EXCERPTED PASSAGE ::
I'm adding this answer late since this is the answer that pops up most on Google...

You can use PHP to...

$url = "www.google.co.uk";
$host = parse_url($url, PHP_URL_HOST);
// $host == "www.google.co.uk"

to grab the host but not the private domain to which the host refers. (Example www.google.co.uk is the host, but google.co.uk is the private domain)

To grab the private domain, you must need know the list of public suffixes to which one can register a private domain. This list happens to be curated by Mozilla at https://publicsuffix.org/

The below code works when an array of public suffixes has been created already. Simply call

$domain = get_private_domain("www.google.co.uk");

with the remaining code...

// find some way to parse the above list of public suffix
// then add them to a PHP array
$suffix = [... all valid public suffix ...];

function get_public_suffix($host) {
  $parts = split("\.", $host);
  while (count($parts) > 0) {
    if (is_public_suffix(join(".", $parts)))

TASKS FOR THIS EXERCISE ::
• A. Render the sentence "This list happens to be curated by Mozilla at https://publicsuffix.org/" from the answer on extracting a private domain in German.
• B. Extend the answer on extracting a private domain, picking up its PHP code right after the last line shown.

SOURCE MATERIAL ::
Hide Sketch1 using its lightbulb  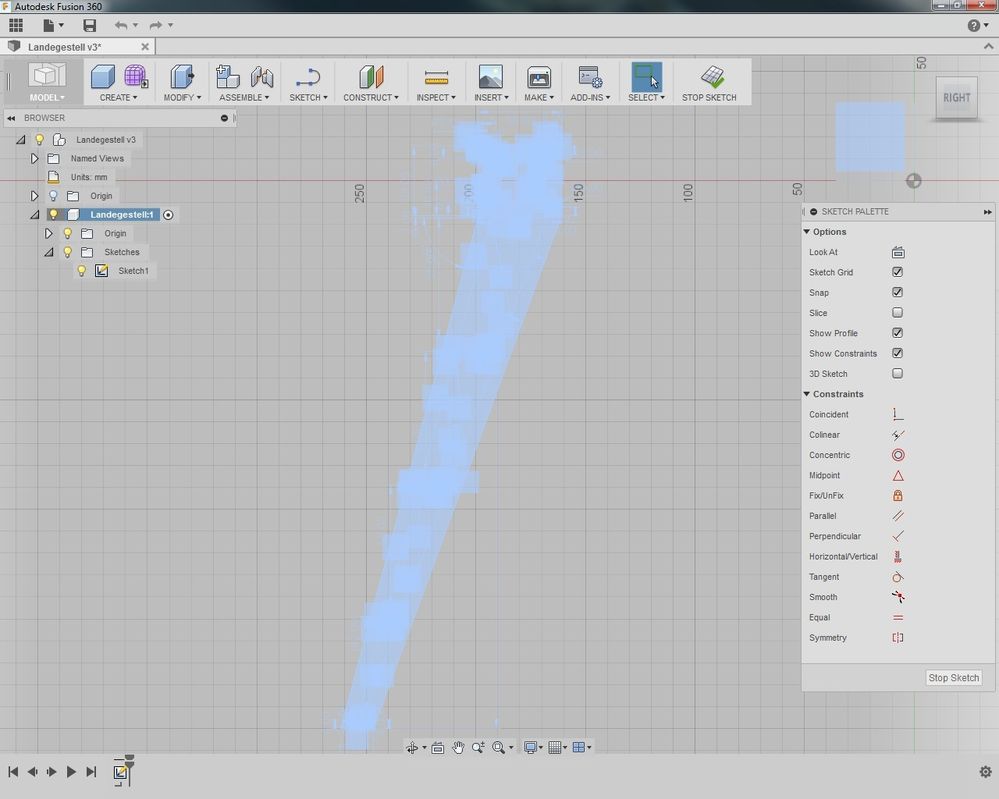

ANSWERS BELOW ::
• A. Diese Liste wird zufällig von Mozilla unter https://publicsuffix.org/ gepflegt.

• B.
      return join(".", $parts);

    array_shift($parts);
  }

  return false;
}

function is_public_suffix($host) {
  global $suffix;
  return isset($suffix[$host]);
}

function get_private_domain($host) {
  $public = get_public_suffix($host);
  $public_parts = split("\.", $public);
  $all_parts = split("\.", $host);

  $private = [];

  for ($x = 0; $x < count($public_parts); ++$x) 
    $private[] = array_pop($all_parts);

  if (count($all_parts) > 0)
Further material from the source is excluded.